A bed could not be found for my mother at the case manager’s first choice for a nursing/rehabilitation facility, this Friday afternoon, and she suggested maybe they should just send my mother home instead and have her hire some services.

I did not take to this idea well.

Long story short, my mother will be discharged tomorrow to a bed at a different facility.

I knew from many perspectives that the attempt to change the discharge plan from rehab to home made no sense.  The medical team hadn’t changed their conclusion that my mother needs to regain her strength and mobility and such before she goes home.  The kind of services a patient can hire, especially on short notice, would not provide the type of care and therapies for improvement needed at this point.  On a weekend, there is even less access to supervisory help, and often the people who work weekends are new hires, so it would be even less likely the work offered by the in-home services would be adequate.  The out-patient specialist had told us that the rehab center would be familiar in their own right with the symptoms that need management, even without her instructions and prescriptions — in other words, the specialist was relying on my mother’s being discharged to a rehab center.

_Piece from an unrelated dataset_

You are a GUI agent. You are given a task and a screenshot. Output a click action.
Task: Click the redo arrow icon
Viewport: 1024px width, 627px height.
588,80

In addition, I did not take well to the idea that I would be the person on the spot to take up the slack, should the hired services be as inadequate to the situation as I expected them to be based on my prior experience with other ill family members.

I also made the point that without adequate discharge plans, my mother would ricochet back into the hospital.

As I said, the case manager abandoned her home discharge idea and found a bed at another rehab center.  All’s well that end’s well, but I was appalled at the process.  Having been around this block before, I knew enough to object and to be able to object effectively, but I was not a happy camper.  The hospitalist I spoke to later assured me my mother would never have been let out the hospital door with a discharge plan for home like this, that she (the in-hospital doctor) would never have approved the plan, and so newbie patient families are not put at risk of being taken in by and agreeing to this kind of case management behavior.

But it is unnecessary aggravation, in my opinion.

I can see that my challenge was to speak up and advocate on my mother’s behalf but keep an even keel.  I think I am getting better at it with all the practice I am (unfortunately) getting.

And I got nice phone calls this evening from the social worker on my mother’s team and from the hospitalist, after I got home.  They said they would provide feedback to the case manager.  That sort of resolution and such support are far better than what I’ve experienced in the past.